• [Directions for this task]:
Answer these from the article below about the Term Funding Facility:
1. Who is the managing director of Firstmac?
2. At what rate can large ADIs borrow from the government under the scheme?
3. What share of recent refinances is estimated to have gone onto subsidised fixed-rate loans?

• [Passage provided]:

Government openly favouring banks, says lender

Misguided program is destroying competition in home lending in a lasting way, the non-bank accuses

Government openly favouring banks, says lender

News

By Madison Utley

A non-bank lender has not only accused the federal government of showing favouritism to the country’s banks, but has warned the repercussions of the preferential treatment could “kill off competition” in the home lending market for a generation to come. 

According to Firstmac managing director Kim Cannon, the problem was introduced with the launch of the Reserve Bank of Australia’s $200bn Term Funding Facility (TFF).

The “flawed program” was unveiled by the federal government in March as the COVID-19 crisis began to trigger real panic within Australia, in a bid to bolster the banks who were seeing declining profits due to falling interest rates; the TFF was created to provide “cheap money” to the banks to subsidise their lending operations – a move, Cannon argues, that was a disaster in the making for Australian borrowers.  

“By giving cut-price money to the banks alone, the government is subsidising them to increase their market share at precisely the time when it should be protecting competition for consumers,” he explained.

“If this continues, we are going to see a repeat of the GFC where the banks emerge completely dominant at the end of the crisis, and are able to charge what they want and do whatever they want, with few challengers strong enough to offer a real alternative.”  

Under the TFF scheme, large ADIs can borrow money from the government at a rate of 0.25% while competitors must continue to borrow on international markets at 1.35% or more.  

As Cannon sees it, this has enabled the big banks to offer “artificially-low” two to three year fixed rates, thus stealing away their smaller competitors’ customers; it is estimated that 70% of recent refinances have been onto just such subsidised fixed-rate loans.

“This program threatens to derail the government’s entire strategy of fostering competition in lending,” Cannon said.

“The only way to fix it is to re-establish a level playing field, either through extending it to other lenders or by offering equivalent subsidised funding through another mechanism.”

Cannon would like to see the government open the TFF program to non-bank lenders and expand access for smaller ADIs including fintechs, who are currently limited to a “token sum”.  

“This will ensure that borrowers still get access to subsidised loans to stimulate the economy, while avoiding the completely unnecessary collapse of long-term competition in the market and all of the problems that come with that," he concluded.

• [Information supplied]:
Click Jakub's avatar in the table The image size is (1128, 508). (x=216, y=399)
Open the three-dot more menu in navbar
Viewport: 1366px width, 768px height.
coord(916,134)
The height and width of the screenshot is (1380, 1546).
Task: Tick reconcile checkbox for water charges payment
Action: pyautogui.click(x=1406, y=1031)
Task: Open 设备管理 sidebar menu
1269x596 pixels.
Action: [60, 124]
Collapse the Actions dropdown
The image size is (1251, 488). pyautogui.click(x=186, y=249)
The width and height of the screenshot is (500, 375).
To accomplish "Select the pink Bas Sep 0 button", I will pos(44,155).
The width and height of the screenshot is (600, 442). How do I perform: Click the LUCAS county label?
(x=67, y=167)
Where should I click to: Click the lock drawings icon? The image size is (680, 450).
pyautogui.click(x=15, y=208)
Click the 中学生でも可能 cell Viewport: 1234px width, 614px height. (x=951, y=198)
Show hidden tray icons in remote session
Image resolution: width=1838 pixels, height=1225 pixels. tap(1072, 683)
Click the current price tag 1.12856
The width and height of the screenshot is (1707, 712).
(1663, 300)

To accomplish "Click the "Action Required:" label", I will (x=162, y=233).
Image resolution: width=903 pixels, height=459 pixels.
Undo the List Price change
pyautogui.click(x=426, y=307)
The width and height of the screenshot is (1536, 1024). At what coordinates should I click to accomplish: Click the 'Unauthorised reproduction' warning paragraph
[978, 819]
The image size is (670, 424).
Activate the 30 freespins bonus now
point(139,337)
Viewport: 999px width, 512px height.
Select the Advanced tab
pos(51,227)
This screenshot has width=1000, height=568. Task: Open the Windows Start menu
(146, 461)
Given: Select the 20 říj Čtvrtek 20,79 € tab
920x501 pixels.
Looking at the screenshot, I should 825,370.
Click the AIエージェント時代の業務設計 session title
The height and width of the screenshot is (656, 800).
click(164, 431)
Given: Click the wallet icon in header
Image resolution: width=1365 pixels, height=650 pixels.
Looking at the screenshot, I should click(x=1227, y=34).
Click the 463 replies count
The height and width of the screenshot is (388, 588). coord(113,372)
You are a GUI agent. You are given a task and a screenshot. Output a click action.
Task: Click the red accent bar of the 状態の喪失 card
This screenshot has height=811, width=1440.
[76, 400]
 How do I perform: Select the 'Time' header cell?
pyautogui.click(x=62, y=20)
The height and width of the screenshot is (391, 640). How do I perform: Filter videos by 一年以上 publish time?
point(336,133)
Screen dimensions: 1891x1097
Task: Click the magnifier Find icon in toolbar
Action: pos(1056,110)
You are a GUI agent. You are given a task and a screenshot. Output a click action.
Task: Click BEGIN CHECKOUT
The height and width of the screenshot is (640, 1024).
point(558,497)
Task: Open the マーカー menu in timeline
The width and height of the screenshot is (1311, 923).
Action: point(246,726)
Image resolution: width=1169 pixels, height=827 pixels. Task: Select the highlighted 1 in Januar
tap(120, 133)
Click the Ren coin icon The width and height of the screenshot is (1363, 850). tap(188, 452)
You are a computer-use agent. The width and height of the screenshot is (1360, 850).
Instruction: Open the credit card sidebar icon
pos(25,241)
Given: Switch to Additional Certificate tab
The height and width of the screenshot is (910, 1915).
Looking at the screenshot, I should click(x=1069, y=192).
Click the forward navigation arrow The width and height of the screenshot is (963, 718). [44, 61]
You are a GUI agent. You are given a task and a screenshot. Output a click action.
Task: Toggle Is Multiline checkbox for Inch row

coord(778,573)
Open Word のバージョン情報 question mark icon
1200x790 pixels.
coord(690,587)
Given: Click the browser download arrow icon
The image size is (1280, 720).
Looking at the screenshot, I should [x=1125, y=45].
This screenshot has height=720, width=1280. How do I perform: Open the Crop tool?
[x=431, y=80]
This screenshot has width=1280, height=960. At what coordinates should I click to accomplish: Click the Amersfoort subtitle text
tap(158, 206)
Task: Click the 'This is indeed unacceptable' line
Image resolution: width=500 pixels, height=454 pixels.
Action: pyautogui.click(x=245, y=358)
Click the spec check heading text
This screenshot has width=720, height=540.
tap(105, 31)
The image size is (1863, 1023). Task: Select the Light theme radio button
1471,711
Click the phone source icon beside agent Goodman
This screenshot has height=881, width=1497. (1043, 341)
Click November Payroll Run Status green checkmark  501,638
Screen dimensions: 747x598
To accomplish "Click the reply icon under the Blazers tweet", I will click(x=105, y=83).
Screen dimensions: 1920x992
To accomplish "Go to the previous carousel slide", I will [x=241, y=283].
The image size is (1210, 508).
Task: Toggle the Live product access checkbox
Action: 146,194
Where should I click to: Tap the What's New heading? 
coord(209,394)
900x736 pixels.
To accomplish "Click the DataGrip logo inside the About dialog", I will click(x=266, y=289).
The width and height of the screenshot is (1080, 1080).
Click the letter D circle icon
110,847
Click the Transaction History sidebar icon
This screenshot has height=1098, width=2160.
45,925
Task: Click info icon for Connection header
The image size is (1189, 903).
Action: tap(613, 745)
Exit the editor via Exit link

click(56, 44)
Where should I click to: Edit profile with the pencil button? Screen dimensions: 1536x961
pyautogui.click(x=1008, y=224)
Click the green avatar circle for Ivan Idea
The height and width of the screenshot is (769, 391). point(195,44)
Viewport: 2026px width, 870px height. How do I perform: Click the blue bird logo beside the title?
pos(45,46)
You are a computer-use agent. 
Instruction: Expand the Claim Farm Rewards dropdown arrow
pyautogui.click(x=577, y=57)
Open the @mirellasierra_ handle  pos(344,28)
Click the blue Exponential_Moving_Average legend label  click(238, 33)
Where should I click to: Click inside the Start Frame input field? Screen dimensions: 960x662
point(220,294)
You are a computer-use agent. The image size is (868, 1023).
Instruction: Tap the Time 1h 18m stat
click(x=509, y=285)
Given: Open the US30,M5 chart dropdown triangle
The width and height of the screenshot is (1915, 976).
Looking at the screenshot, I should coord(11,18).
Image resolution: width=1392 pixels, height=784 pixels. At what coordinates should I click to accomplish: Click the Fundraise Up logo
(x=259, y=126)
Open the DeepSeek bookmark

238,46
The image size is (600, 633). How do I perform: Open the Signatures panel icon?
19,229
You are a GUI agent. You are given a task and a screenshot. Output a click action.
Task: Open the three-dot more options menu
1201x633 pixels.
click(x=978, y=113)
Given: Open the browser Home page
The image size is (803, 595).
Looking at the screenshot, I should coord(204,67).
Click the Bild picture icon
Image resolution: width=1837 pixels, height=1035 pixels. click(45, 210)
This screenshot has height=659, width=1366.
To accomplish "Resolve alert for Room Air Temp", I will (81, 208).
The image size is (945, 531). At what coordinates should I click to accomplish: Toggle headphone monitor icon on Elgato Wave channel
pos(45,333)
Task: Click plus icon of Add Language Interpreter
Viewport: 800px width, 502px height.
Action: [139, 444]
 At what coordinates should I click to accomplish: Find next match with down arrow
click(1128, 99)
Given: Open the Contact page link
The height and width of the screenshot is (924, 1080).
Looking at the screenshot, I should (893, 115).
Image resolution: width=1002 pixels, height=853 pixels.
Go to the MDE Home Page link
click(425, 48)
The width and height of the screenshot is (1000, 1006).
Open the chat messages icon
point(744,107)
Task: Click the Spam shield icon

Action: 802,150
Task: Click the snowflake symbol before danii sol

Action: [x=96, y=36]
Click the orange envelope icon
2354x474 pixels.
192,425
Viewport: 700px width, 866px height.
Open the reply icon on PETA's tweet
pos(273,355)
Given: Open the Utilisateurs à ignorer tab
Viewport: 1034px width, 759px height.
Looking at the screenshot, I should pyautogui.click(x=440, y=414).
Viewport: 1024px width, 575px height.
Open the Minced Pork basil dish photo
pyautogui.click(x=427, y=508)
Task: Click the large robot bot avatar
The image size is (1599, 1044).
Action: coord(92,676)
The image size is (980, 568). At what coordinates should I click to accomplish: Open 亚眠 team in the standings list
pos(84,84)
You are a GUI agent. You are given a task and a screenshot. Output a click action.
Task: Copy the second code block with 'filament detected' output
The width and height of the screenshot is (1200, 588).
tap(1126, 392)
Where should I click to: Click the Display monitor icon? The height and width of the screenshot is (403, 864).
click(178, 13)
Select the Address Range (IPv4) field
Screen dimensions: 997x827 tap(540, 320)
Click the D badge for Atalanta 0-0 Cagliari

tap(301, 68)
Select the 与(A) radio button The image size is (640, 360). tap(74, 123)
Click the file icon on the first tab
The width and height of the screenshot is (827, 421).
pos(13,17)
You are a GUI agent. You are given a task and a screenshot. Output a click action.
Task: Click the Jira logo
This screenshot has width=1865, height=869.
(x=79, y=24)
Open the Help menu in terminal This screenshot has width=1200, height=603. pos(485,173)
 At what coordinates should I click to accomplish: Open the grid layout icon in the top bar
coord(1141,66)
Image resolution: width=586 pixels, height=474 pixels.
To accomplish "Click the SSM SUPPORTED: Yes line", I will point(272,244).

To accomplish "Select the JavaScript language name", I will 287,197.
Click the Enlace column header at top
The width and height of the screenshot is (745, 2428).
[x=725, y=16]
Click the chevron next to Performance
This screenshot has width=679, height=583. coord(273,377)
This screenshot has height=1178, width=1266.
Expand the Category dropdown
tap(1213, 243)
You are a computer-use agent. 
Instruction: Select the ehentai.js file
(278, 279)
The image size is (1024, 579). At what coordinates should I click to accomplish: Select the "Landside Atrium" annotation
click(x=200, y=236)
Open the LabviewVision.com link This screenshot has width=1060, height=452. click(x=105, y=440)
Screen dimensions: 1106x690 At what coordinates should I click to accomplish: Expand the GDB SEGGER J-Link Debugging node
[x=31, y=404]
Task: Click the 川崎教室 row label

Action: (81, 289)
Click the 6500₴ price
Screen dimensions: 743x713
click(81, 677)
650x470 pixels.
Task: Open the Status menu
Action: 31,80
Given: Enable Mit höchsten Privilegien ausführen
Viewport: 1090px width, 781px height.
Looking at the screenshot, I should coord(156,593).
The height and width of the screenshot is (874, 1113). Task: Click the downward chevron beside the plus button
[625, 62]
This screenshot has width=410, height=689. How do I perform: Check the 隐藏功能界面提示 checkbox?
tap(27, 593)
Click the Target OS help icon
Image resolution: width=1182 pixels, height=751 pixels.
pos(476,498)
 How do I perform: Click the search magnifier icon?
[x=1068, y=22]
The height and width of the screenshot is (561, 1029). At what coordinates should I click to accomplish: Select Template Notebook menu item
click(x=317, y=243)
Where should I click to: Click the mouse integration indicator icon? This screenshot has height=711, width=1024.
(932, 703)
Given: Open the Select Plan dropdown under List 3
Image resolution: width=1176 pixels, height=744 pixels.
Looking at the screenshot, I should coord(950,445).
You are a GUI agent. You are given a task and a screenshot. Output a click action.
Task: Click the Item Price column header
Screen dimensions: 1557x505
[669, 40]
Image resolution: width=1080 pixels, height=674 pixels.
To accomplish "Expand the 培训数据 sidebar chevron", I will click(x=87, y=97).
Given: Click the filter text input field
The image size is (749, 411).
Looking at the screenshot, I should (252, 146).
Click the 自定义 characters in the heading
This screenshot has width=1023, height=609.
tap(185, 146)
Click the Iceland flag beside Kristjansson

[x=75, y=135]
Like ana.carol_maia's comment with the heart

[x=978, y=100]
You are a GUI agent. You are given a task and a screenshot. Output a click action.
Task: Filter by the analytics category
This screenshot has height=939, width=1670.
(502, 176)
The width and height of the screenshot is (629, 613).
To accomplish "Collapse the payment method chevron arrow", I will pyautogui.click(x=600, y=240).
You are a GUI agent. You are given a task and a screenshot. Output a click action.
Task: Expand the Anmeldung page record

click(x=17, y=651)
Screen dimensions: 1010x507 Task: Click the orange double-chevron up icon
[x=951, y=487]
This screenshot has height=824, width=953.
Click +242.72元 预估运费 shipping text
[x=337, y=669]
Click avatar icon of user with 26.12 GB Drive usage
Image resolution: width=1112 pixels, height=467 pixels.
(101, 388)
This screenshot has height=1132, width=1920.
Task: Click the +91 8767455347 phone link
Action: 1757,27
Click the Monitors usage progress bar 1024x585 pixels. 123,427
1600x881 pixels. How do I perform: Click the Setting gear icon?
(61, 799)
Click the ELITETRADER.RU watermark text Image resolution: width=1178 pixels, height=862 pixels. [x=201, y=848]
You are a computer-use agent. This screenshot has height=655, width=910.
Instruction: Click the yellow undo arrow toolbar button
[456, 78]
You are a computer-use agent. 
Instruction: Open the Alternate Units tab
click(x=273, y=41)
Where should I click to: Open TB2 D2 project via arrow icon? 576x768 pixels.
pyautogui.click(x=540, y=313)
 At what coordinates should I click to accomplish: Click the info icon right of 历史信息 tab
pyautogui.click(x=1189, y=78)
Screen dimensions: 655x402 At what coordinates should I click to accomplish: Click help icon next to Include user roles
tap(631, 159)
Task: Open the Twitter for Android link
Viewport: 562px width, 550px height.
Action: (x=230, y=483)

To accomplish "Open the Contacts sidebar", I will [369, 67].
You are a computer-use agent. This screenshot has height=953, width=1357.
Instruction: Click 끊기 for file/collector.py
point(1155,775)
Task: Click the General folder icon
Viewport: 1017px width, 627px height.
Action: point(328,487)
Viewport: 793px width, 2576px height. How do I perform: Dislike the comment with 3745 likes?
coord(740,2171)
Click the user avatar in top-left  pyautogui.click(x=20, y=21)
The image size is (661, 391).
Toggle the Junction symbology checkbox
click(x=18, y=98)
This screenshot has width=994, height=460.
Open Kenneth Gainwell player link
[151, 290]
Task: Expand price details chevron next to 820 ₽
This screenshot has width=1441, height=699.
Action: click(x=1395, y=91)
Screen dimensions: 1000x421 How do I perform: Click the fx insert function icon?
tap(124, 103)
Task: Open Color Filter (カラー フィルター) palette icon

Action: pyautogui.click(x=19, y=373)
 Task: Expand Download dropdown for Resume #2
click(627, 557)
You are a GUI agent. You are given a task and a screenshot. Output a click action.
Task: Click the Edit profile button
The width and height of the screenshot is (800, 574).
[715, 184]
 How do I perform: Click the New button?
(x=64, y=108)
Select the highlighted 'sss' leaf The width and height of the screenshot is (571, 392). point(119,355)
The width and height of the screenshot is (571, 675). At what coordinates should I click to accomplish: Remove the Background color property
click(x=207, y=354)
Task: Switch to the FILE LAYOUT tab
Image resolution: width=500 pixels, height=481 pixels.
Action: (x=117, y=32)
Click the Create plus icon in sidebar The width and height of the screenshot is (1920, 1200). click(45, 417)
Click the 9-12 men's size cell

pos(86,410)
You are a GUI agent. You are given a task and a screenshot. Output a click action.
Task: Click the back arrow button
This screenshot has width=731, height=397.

• [Response for this exercise]:
1. Kim Cannon
2. 0.25%
3. 70%